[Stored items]
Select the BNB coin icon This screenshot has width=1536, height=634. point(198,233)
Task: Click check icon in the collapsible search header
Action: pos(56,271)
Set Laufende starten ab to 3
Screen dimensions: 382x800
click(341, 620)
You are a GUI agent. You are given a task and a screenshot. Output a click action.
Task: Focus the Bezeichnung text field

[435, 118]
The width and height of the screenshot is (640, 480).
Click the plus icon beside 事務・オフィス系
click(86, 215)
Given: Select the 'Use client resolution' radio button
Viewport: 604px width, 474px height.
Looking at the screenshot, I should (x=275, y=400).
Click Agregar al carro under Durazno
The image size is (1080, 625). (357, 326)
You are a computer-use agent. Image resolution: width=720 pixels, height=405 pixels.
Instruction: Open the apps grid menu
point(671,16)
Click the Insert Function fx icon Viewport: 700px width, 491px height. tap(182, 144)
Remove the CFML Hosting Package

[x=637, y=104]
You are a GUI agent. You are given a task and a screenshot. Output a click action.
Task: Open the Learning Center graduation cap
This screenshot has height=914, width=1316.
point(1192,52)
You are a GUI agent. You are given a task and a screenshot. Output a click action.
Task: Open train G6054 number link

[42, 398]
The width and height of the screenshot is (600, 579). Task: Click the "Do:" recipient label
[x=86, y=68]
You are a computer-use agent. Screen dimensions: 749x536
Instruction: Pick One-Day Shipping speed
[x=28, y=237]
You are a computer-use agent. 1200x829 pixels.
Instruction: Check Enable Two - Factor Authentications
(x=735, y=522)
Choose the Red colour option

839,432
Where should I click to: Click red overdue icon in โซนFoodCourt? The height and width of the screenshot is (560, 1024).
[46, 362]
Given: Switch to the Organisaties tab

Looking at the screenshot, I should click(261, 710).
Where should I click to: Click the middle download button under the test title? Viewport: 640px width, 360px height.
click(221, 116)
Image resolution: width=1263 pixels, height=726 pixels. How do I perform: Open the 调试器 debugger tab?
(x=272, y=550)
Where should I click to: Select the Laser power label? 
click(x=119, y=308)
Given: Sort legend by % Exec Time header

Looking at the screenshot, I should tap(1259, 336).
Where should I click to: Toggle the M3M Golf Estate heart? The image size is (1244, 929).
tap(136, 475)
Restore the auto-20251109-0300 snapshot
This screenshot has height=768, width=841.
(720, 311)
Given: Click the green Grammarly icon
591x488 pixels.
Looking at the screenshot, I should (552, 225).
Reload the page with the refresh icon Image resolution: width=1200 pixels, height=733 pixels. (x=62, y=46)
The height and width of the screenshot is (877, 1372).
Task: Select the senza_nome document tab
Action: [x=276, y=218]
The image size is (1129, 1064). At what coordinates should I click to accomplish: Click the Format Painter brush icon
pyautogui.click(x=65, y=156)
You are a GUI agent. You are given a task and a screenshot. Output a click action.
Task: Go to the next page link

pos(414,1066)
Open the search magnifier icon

### EXERCISE PROMPT:
Gather all lines of the records that include the word "computer".

### WRITTEN RESPONSE:
You are a computer-use agent. Image resolution: width=720 pixels, height=405 pixels.
You are a computer-use agent. Screen dimensions: 749x536
You are a computer-use agent. 1200x829 pixels.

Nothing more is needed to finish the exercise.